WORKING DATA:
Segment Open

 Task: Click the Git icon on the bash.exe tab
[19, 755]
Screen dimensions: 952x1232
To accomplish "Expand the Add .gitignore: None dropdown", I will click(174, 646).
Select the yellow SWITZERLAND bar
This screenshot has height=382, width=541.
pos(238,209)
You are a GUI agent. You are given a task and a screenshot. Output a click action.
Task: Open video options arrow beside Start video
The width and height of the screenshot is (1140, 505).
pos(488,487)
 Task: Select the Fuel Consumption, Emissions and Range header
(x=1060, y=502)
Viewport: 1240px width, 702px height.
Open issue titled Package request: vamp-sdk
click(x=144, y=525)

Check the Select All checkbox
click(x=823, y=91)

Segment Closed

WORK REQUIRED:
Quote the whole listing above, leaving nothing out.

COMPLETED TASK:
 Task: Click the Git icon on the bash.exe tab
[19, 755]
Screen dimensions: 952x1232
To accomplish "Expand the Add .gitignore: None dropdown", I will click(174, 646).
Select the yellow SWITZERLAND bar
This screenshot has height=382, width=541.
pos(238,209)
You are a GUI agent. You are given a task and a screenshot. Output a click action.
Task: Open video options arrow beside Start video
The width and height of the screenshot is (1140, 505).
pos(488,487)
 Task: Select the Fuel Consumption, Emissions and Range header
(x=1060, y=502)
Viewport: 1240px width, 702px height.
Open issue titled Package request: vamp-sdk
click(x=144, y=525)

Check the Select All checkbox
click(x=823, y=91)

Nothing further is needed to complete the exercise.